Valerian e la Città dei Mille Pianeti: le conseguenze del flop negli USA
Chi pagherà le conseguenze più care del flop di Valerian e la Città dei Mille Pianeti negli USA?
In un lungo approfondimento, Deadline cerca di fare chiarezza sui costi del film e su chi li abbia sostenuti, su chi subirà il colpo più pesante e sulle motivazioni di tale disastro.
È così che il film indipendente più costoso mai prodotto - si parla di un budget tra i 200 e i 210 milioni di dollari - si trasformerà probabilmente in uno dei flop più cocenti: a meno di sorprese, le proiezioni di Deadline parlano di un incasso globale a fine corsa vicino ai 130 milioni di dollari. EuropaCorp sostiene che circa il 90% del budget è stato recuperato attraverso la prevendita dei diritti di distribuzione internazionali del film, e che le spese di promozione e stampa (P&A), solitamente non conteggiate nel budget, ricadono rispettivamente sui distributori in ogni territorio. Ecco perché il flop del film finirà per costare caro anche e soprattutto ai distributori sparsi in giro per il mondo. Nel caso degli USA, Deadline conferma che STX si è fatta carico di 60 milioni di dollari in promozione e stampa, ma che la cifra è stata anticipata da JP Morgan con EuropaCorp come garante (con un accordo a dir poco contorto). C'è poi la Fundamental Films, azienda cinese che ha investito 50 milioni nel budget del film e altri 65/70 milioni nella EuropaCorp (acquistandone il 28%), che ovviamente non sta vivendo particolarmente bene la situazione anche perché EuropaCorp in due giorni ha perso quasi il 10% alla borsa di Parigi.

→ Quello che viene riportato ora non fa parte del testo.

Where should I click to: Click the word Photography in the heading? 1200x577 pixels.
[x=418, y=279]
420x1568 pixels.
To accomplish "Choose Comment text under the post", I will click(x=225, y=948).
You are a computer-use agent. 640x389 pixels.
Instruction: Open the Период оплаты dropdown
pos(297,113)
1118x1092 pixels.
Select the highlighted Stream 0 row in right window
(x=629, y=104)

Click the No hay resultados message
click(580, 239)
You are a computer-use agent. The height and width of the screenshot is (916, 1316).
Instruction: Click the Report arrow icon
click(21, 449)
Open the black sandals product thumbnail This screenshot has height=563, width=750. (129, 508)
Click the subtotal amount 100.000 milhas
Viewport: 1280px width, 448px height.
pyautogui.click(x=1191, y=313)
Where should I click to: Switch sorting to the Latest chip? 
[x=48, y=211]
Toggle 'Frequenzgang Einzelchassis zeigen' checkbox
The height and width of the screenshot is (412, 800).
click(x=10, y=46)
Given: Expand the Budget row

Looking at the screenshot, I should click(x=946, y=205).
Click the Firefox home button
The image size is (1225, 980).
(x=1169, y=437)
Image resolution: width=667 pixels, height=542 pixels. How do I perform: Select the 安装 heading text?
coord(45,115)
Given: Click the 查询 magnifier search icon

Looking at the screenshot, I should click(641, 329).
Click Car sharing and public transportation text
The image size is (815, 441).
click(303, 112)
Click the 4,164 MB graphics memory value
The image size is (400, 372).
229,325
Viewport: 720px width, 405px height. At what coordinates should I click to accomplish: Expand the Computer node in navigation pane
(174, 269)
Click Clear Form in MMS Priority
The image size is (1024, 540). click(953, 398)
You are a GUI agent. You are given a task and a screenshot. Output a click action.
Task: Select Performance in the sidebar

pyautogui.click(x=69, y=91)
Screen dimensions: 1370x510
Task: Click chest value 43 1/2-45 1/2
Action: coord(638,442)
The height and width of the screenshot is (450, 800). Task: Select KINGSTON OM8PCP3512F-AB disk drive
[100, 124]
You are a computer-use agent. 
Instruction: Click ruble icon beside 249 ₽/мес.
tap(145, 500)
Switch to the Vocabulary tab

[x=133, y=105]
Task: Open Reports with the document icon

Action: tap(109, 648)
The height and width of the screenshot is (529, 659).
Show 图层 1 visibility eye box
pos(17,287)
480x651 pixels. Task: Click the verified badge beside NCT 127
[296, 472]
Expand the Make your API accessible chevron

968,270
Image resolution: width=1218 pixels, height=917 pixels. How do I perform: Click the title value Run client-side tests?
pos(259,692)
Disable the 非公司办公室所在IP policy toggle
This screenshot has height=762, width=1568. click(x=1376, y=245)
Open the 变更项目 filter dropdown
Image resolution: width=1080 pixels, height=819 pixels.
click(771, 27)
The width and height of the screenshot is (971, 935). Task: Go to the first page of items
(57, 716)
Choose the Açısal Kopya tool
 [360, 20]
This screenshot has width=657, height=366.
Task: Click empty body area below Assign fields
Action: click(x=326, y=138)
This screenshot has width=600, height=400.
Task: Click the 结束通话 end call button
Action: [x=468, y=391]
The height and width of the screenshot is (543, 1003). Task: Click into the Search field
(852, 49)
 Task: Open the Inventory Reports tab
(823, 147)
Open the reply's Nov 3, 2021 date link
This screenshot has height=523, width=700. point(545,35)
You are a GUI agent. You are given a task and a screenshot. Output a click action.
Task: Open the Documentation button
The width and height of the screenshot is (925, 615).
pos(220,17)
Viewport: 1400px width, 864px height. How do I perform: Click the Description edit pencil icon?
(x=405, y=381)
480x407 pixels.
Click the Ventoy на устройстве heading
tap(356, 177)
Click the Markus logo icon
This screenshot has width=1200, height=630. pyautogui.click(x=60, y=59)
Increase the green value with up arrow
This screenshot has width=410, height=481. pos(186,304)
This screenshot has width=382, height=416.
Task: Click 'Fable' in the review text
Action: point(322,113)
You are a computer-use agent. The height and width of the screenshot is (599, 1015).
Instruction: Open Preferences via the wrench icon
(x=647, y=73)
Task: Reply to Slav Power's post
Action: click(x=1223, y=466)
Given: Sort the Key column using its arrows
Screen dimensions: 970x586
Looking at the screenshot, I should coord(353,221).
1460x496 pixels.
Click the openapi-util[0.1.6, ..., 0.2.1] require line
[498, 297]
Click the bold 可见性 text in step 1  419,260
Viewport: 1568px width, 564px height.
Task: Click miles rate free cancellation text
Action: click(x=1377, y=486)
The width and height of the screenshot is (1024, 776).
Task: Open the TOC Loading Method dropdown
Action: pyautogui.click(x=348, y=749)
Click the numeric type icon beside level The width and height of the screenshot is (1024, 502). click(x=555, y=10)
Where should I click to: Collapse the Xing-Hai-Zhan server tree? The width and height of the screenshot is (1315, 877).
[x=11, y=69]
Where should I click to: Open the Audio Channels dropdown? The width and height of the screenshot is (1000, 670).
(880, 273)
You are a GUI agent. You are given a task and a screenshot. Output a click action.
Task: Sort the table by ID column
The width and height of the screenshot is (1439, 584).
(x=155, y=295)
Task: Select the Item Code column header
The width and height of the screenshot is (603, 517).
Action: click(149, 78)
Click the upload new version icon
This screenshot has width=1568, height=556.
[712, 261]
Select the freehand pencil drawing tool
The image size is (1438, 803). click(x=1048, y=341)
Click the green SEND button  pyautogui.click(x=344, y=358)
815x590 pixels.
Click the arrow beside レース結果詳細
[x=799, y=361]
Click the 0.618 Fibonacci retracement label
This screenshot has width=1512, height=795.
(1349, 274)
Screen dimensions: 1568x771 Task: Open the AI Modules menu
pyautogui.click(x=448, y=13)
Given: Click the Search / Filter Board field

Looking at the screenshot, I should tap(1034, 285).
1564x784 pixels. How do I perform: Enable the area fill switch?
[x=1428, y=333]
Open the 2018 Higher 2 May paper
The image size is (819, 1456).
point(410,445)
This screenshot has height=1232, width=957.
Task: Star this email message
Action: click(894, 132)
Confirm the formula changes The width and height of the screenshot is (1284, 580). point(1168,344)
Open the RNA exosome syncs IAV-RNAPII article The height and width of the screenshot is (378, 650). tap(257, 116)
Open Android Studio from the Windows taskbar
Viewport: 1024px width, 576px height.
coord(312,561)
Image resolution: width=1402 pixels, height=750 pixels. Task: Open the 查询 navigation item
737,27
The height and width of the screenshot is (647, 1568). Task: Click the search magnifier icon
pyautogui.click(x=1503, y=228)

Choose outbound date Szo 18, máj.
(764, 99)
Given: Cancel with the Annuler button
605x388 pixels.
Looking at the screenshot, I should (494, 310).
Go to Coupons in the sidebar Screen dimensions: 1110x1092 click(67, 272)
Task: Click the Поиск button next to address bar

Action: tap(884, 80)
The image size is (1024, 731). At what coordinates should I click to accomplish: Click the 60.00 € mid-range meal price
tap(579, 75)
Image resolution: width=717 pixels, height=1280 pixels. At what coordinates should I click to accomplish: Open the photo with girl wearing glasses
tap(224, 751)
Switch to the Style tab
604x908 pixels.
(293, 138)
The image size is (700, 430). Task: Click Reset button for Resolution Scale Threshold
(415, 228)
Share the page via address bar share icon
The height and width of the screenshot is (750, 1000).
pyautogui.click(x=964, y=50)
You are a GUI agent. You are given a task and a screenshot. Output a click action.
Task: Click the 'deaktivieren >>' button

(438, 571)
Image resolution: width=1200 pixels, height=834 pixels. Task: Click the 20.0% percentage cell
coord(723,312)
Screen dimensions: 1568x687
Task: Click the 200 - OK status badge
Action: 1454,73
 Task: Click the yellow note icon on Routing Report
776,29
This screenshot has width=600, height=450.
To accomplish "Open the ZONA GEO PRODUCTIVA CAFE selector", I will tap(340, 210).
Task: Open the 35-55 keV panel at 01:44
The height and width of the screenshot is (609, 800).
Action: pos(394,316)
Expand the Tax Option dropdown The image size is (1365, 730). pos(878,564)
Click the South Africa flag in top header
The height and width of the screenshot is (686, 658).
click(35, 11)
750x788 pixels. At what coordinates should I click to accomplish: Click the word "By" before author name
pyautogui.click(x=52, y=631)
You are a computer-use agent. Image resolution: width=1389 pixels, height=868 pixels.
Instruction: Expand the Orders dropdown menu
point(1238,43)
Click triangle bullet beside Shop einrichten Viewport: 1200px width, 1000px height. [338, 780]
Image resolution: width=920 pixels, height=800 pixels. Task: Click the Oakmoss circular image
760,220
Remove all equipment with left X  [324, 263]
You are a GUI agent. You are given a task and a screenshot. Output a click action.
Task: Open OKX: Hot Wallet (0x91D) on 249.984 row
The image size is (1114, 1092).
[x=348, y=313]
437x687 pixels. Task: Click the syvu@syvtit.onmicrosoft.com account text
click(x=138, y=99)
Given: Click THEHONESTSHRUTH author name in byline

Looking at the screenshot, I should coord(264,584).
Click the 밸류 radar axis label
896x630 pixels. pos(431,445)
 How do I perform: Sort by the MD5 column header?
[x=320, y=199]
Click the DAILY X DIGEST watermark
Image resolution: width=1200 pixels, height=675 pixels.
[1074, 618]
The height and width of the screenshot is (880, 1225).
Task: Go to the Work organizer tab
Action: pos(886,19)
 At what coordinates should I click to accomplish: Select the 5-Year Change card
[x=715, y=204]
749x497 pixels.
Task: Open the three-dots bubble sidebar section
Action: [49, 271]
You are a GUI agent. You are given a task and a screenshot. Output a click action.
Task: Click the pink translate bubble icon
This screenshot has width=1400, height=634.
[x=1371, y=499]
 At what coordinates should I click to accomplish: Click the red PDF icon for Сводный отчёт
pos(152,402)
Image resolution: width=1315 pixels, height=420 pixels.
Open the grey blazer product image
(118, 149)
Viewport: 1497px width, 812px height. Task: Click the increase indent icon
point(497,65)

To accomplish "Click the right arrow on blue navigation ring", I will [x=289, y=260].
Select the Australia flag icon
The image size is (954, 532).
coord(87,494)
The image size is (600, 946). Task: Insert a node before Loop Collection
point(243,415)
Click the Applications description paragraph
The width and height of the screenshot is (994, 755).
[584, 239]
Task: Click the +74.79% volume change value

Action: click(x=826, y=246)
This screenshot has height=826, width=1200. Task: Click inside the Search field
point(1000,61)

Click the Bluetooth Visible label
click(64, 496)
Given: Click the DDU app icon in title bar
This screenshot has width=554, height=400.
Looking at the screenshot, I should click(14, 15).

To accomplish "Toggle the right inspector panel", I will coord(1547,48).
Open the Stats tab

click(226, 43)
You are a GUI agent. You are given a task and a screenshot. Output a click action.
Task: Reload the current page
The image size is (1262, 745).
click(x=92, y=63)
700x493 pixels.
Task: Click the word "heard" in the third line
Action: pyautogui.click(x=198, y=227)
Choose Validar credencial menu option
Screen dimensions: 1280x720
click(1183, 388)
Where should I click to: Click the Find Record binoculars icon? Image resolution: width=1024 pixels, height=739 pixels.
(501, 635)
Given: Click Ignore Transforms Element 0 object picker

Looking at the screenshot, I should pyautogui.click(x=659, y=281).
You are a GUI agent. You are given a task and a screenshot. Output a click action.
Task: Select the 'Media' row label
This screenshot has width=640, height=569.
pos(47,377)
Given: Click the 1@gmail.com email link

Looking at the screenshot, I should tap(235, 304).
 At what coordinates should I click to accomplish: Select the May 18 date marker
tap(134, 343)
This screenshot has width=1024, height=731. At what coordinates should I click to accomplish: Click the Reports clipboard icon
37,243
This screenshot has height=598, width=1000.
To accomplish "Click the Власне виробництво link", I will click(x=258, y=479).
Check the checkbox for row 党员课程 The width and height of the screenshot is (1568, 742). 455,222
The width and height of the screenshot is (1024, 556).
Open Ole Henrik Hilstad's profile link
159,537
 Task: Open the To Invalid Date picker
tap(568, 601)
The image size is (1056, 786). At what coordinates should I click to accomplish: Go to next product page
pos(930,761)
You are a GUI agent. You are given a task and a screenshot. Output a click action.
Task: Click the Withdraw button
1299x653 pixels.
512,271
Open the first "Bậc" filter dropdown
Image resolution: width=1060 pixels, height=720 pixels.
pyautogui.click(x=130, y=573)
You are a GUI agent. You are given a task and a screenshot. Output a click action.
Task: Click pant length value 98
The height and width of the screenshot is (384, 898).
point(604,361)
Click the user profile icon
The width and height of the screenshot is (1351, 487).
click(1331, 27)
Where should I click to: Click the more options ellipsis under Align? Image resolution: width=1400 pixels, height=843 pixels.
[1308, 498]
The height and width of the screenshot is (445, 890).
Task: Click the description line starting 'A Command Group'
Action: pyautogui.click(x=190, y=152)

Ecco quindi che la distribuzione in Cina diventa particolarmente importante. Nelle ultime ore la pellicola ha ottenuto una data di uscita: il 25 agosto arriverà nelle sale cinesi, quindi appena dopo il tradizionale stop estivo ai film occidentali. Il risultato in questo territorio, così come quello in Gran Bretagna, Brasile, Russia, Giappone, Corea del Sud e, se vogliamo, anche Italia, servirà ad arginare la delusione nordamericana: mesi fa Besson aveva spiegato che se il film avesse incassato nel mondo quanto Lucy (quindi 470 milioni di dollari) lui sarebbe stato molto soddisfatto. La partita è ancora aperta, anche se non sarà affatto semplice il risultato.